# [Document text]
For each atom with a specified polarizability, a "Drude oscillator" is
created by attaching to the atom an additional particle (using a
fictitious chemical bond of length zero and of force constant 'KDRUDE
= k/2'). Each Drude particle is given a mass and a charge, taken from
the mass and the charge of its atom (so that the total mass and charge
are conserved for the "atom-Drude" pair).
As a whole, each "atom-Drude" pair carries a total charge 'q',
unchanged From the partial charge the non-polarizable atom had prior
to calling the DRUDE command during system generation. The
"atom-Drude" pair forms a dipole 'q*d', where 'q' is the charge on the
Drude particle and 'd' is the displacement vector going from the atom
to its Drude particle. Any external electrostatic field 'E' creates a
net displacement 'd = q*E/k', and thus the "atom-Drude" pair behaves
as a point charge 'q' with a polarizability 'alpha = q**2/k'. The
polarizabilities (in Angst**3) are specified with the ALPHA command in
the RTF, along with the THOLE factors (see below), and converted into
charges 'q', assuming a force constant 'k = 2*KDRUDE', where KDRUDE is
specified in the parameter file (see below); a value of 500 should
always be used.
See J. Chem. Phys. 119, 3025-3039 (2003) for more details.
In the Drude treatment of polarization the force constant of the
spring between the atom-Drude pair is a diagonal rank-2 tensor with
components KDRUDE. This leads to an isotropic atomic polarizability,
'alpha = alpha_{11} = alpha_{22} = alpha_{33} = q**2/k'. The
ANISOTROPY command, which is typically included in the RTF, modifies
the components of the Drude force constant tensor allowing for
anisotropic atomic polarizabilites.
See J. Chem. Theory Comput. 2, 1587-1597 (2006) for more details.
The bonded lists are modified so that, if the "real" atoms are in a
1-2, 1-3, or 1-4 relationship, their corresponding Drude particles
will also be in a 1-2, 1-3, or 1-4 relationship, respectively.

# [Direction A]
Write out every line of the listing word for word.
The passage on Drude oscillators and the listing are unrelated material.

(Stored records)
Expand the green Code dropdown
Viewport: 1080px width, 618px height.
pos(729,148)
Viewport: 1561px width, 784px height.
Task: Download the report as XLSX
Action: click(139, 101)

# [Direction B]
Continue the passage on Drude oscillators, starting after its last sentence.

# [Exercise response A]
Expand the green Code dropdown
Viewport: 1080px width, 618px height.
pos(729,148)
Viewport: 1561px width, 784px height.
Task: Download the report as XLSX
Action: click(139, 101)

# [Exercise response B]
For a single atom (charges in parenthesis):
DRUDE
A --------> A~DA
For a diatomic molecule:
A1 DRUDE A1~DA1
| --------> |
A2 A2~DA2
1-2 pairs: A1-A2, A1-DA2, DA1-A2, DA1-DA2
For a triatomic molecule:
A1 A1~DA1
\ DRUDE \
A2 --------> A2~DA2
/ /
A3 A3~DA3
1-2 pairs: A1-A2, A1-DA2, DA1-A2, DA1-DA2,
A2-A3, A2-DA3, DA2-A3, DA2-DA3
1-3 pairs: A1-A3, A1-DA3, DA1-A3, DA1-DA3
Thus, the bonded interactions are modified to allow 1-2 and 1-3
screened dipole-dipole interactions, as proposed by Thole [see
Chem.Phys. 59, 341 (1981)]. If two atoms were not "seeing" each others
in the non-polarizable force field, their dipoles (and only their
dipoles, not their net partial charges) will "see" each others in the
polarizable force field. The screening function strength is modulated
by a parameter "a" that has been generalized to depend on the atom
type associated with the interacting pair of Drude oscillators and are
then generated via a standard arithmetic combination rule (a = a_i +
a_j). These variable atomic THOLE parameters "a_i" are specified in
the RTF through the THOLE keyword.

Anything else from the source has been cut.